**Exercise tasks:**
**1.** According to the valuation newsletter, how many classes of assets get special treatment during a sale?
**2.** Rewrite the valuation newsletter from "Let’s jump in…" to "one by one.", replacing "special treatment" with "distinct handling".

**Text passage:**
○ ○ ○
The Art and Science Of Valuation Part 2
Welcome back to the Mid Market Insider!
Let’s jump in…
This week I want to get back to the valuation deep dive. In particular, we will dive into how various assets are treated during a sale.
There are 3 classes of assets that get special treatment:
1. Working capital
2. Real Estate
3. Non-operating assets
Let’s break them down one by one.
1. Working Capital
(The amount of capital required to run the business.)
Working capital is a complex issue to discuss and one that seems to annoy sellers the most.
Now I won’t bore you with a whole paragraph breaking down working capital itself.
(We can save that for another issue)
Instead what I want to do is focus on how it impacts the valuation of lower middle market companies.
This is one critical element that often gets overlooked.
In the lower middle market, any valuation will include sufficient working capital to run the business.
Think of it as the fuel that keeps the engine running.
Here's why it matters: Imagine you're eyeing a $25 million acquisition.
The target company's performance looks stellar, but there's a catch. Without sufficient working capital, additional investment would be required in order to maintain historical cash flows.
○ ○ ○
**Recorded information:**
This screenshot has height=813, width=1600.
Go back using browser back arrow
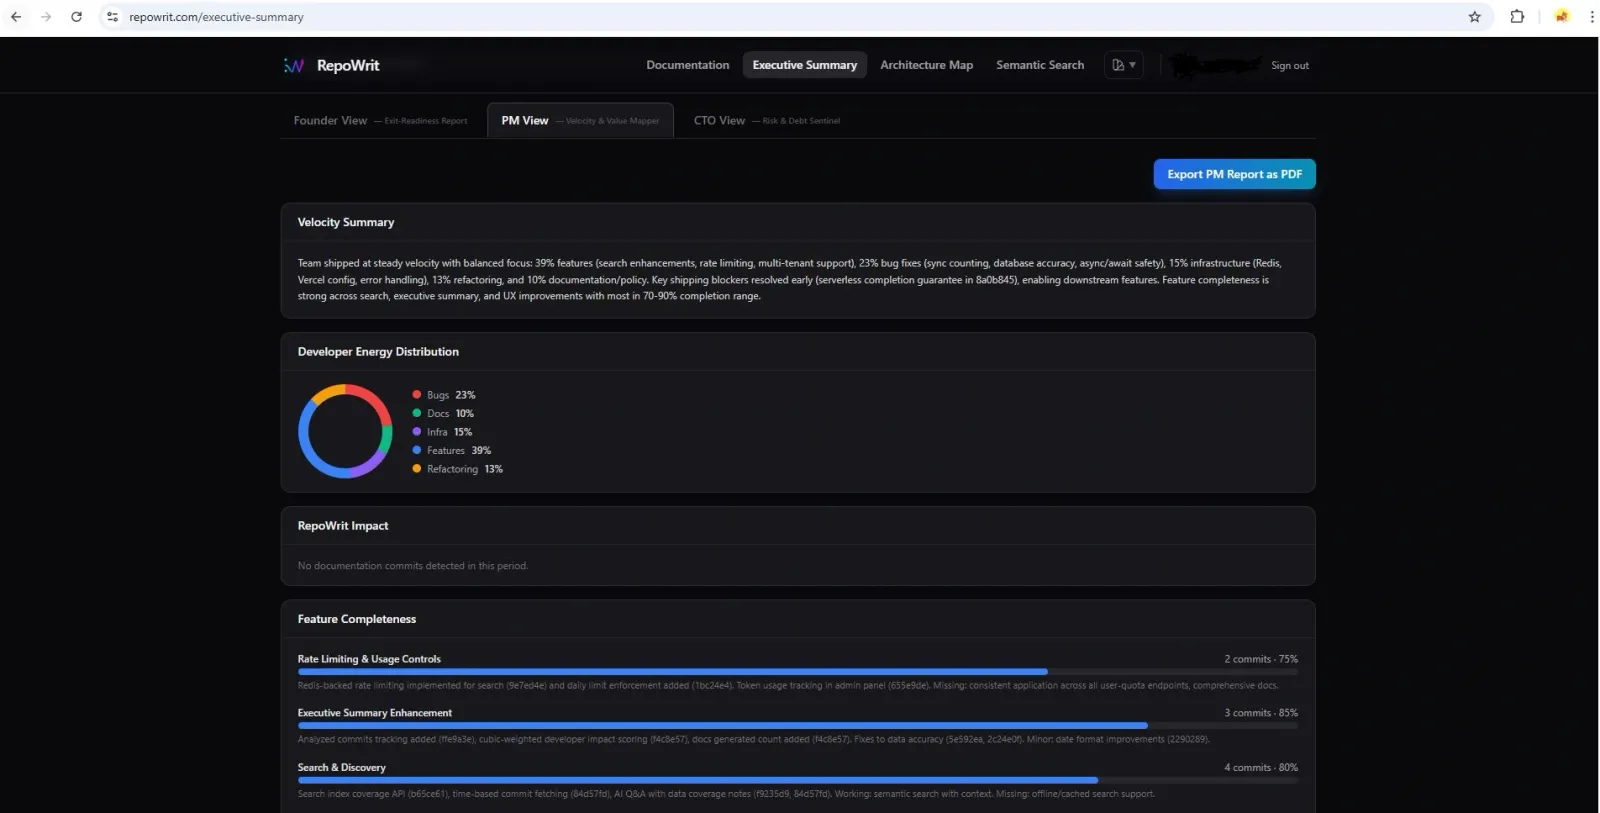click(16, 17)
○ ○ ○
**Exercise solutions:**
**1.** Three: working capital, real estate, and non-operating assets.

**2.**
Let’s jump in…
This week I want to get back to the valuation deep dive. In particular, we will dive into how various assets are treated during a sale.
There are 3 classes of assets that get distinct handling:
1. Working capital
2. Real Estate
3. Non-operating assets
Let’s break them down one by one.